Malaysian Budget 2015

1. The first question is whether the overall Budget 2015 is going to be expansionary or contractionary on the economy? Is the government sucking money out of the economy or is it putting money into the system? The answer is obvious since this is widely acclaimed in the local newspapers that Budget 2015 is good because the government is going to cut its overall deficit from RM37.3 billion in 2014 to RM35.7 billion in 2015, a reduction of RM1.6 billion. We can say that Budget 2015 will be contractionary on the overall economy by this amount of RM1.6 billion.

The government will be taking out from the general public RM10.1 billion in tax revenue while increasing its spending on operating expenditure by RM2.3 billion and development expenditure by RM6.2 billion.

2. Where is the critical assumption in the whole calculations in Budget 2015? The trick is in the GDP deflator. The government expects the headline inflation (the CPI) is expected to be 3.4% in 2014 and about 4% to 5% in 2015, because of the 6% GST and the cut in fuel subsidy.

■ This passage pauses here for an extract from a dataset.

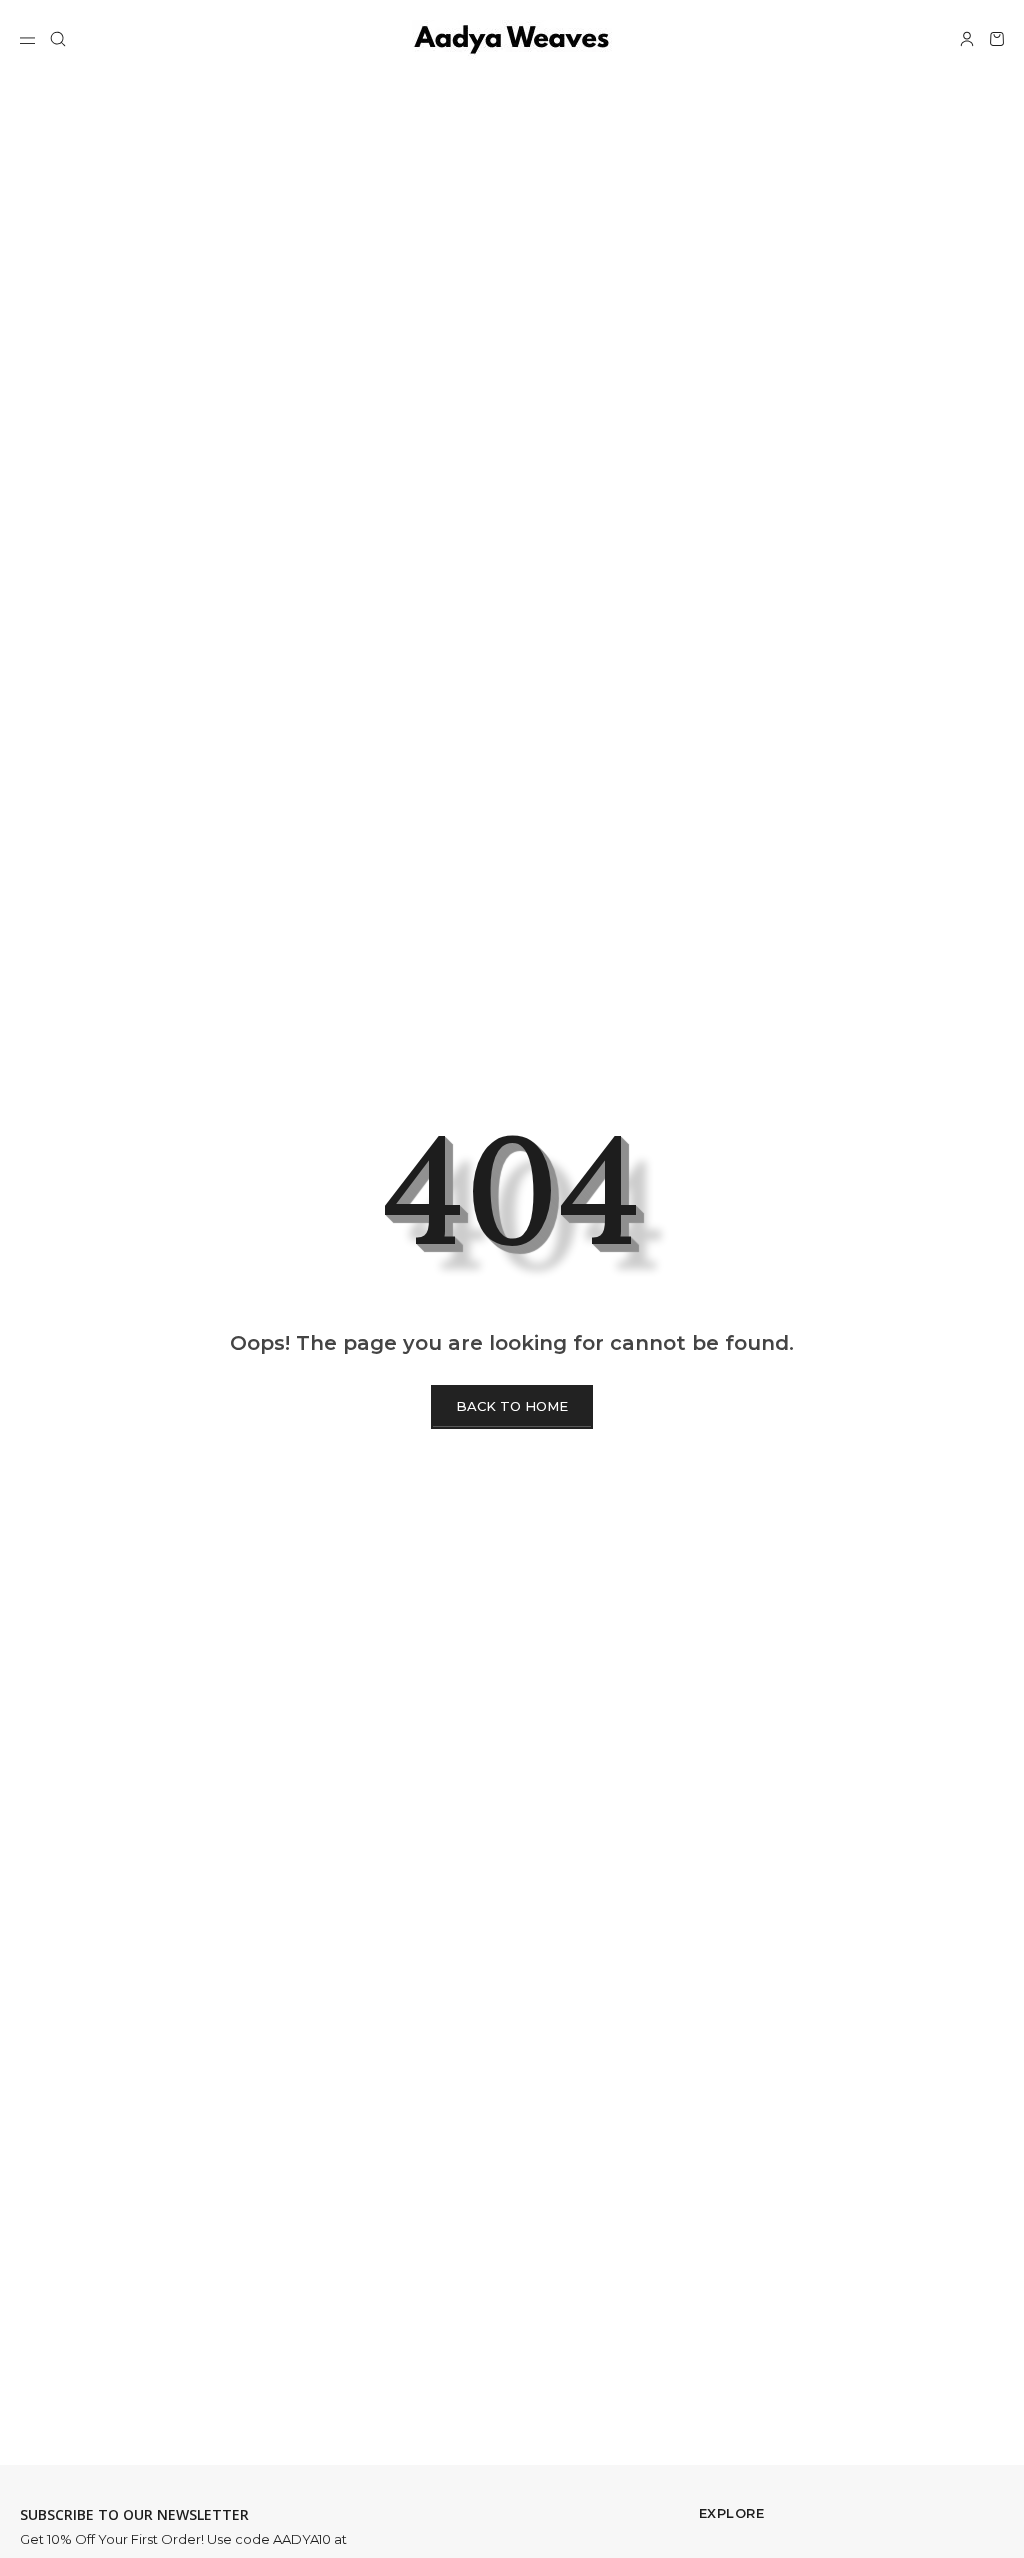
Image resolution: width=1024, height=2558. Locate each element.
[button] (58, 39)
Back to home (512, 1406)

The GDP deflator is assumed at 4.2% in 2014 and 4% in 2015. With an economy that is expected to grow by 5% to 6% in real terms, it is not surprising that nominal GDP will grow by 10.2% in 2014 and 9.4% in 2015. All these inflationary effects are very good in lowering ratios of nominal debts in nominal GDP terms.

3. There is clearly a shift in direction from direct to indirect taxes. The attempt at avoiding the entrapment of average salary earners in obsolete income tax brackets is to be applauded, principally because salaries have been unable to keep up with rising costs of living and the escalation of property prices. Personal income taxes are reduced by 1% to 3% points to take into account contemporary income levels.

4. Corporate income tax is also reduced by 1% to 2% points. This may not have been necessary. Corporates are among the richest entities and foreign ones do not even have to pay tax.

5. Bumi Agenda. It is heartening to see the government's relentless pursuit of the bumi agenda. It is good to see help to the needy. But it is also strange for a government that is concerned with inclusiveness and private sector growth to neglect any section of society which may also be in want of assistance in entrepreneurs. The Budget even has encouragement for foreign start-ups in Malaysia with one year work pass. I hope I am wrong, but there seems to be a serious gap in economic thinking.

6. In general, I do not have much other complaints. There are lots of little smatterings of everything all over the place. In economics, these are considered marginal adjustments. The big item is the GST. Let's see whether that will bring the economy up to speed.